Arguments for and against Github (using git) and Bitbucket (using mercurial).

I honestly prefer mercurial to git, because while I like being hard core as the next person, I find the interface for mercurial to be a lot more user friendly. Ultimately my choice of mercurial over git is similar to my choice of Python over say C or Java.

I've not used either github or bitbucket. I assume bitbucket would be my choice simply because I prefer mercurial. Perhaps people can shed light on those services and/or alternatives beyond "I run git/hg repos on my personal server".

EDIT (2011/06/26): Changing topic from "Github v. Bitbucket" to "DVCS and you!"

Comments

  • edited June 2011
    Whether you prefer Mercurial or Git is up to you. It's definitely slightly more user friendly. I prefer Git feature-wise mostly because Mercurial forces all branches to be shared where Git lets you have local branches.

    No matter which one you prefer, I think it's in a programmers interest to just give up and use Git even if you prefer Mercurial. Github is the most popular by far. Git is good enough for the Linux Kernel, so it's good enough for you. Also, while its user friendliness is lacking, Git is technologically superior under the hood. I'm simultaneously glad and surprised that Git has sort of "won" this battle of the VCS. It's like if Vim was actually the most popular text editor.
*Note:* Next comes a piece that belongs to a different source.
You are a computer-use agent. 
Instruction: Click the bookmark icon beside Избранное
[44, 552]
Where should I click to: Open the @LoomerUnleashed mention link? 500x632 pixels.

    Also, glad that Mercurial exists because there always needs to be choice, alternatives, competition, etc.

    Also, I was using Git over a year before it became popular at all, so I'm kind of an expert-ish now. If you are having trouble understanding Git, there is an excellent and short PDF that explains everything in an amazing way. http://ftp.newartisans.com/pub/git.from.bottom.up.pdf
    Post edited by Apreche on
  • edited June 2011
    This response is in no way trying to nitpick the responses. I'm just looking for a more clear understanding.
    Mercurial forces all branches to be shared where Git lets you have local branches.
    How does mercurial disallow local branching? What an oddly phrased question I've made. Let me try again:

    In mercurial, you can pull from a distribution and then it is a local repo. You can modify that as a local fork as much as you want using SVN-like syntax (i.e. not using "pull" to update your local repo from a remote one). You can continue to pull from a remote repo into your own and perform merges as you desire (keeping your local branch still separate from some remote branch). I'm not sure if I understand. Do you mean something else by a local branch?
    Also, while its user friendliness is lacking,
    So the user friendliness can easily be overcome by some front-ends. Does anyone know of any? I'm primarily a Linux user (Ubuntu specifically), but if you have suggestions for other OSes or dev environments, might as well cough those up :)
    Git is technologically superior under the hood.
    I've heard this, but I haven't read any lay explanations as to why. Can anyone provide something like that? I'd like to understand if those improvements referenced actually help the developer (like features that benefit from a software engineering standpoint, e.g. noted local branching difference) or if they are merely tweaking the most out of your processor/ram.

    EDIT:
    Git is good enough for the Linux Kernel, so it's good enough for you.
    I think my response to this was nitpicking. Colored white in case you're curious:
    I'm not sure I like this statement. It is true that it is good enough for a great many, many projects (not just linux kernel). The phrasing seems to be saying that "mercurial is not good enough for linux kernel", which I'm not sure can be said. I understand Linus developed Git, so I'd be hard pressed to say there wasn't a bias in the choice of the Linux community utilizing Git.
    Post edited by Byron on
  • edited June 2011
    First of all the matter of mercurial branching. Let's say you and I setup Mercurial on both of our computers. We start doing some pushing and pulling to each other. Then I create a branch. Now you pull from me. The branch appears on your repo! That's why there is a local branch Mercurial extension because by default all branches are shared. If you clone a repo with ten branches, you now have ten local branches. In Git everything is local except what you explicitly share. You don't need any extensions because it does everything already.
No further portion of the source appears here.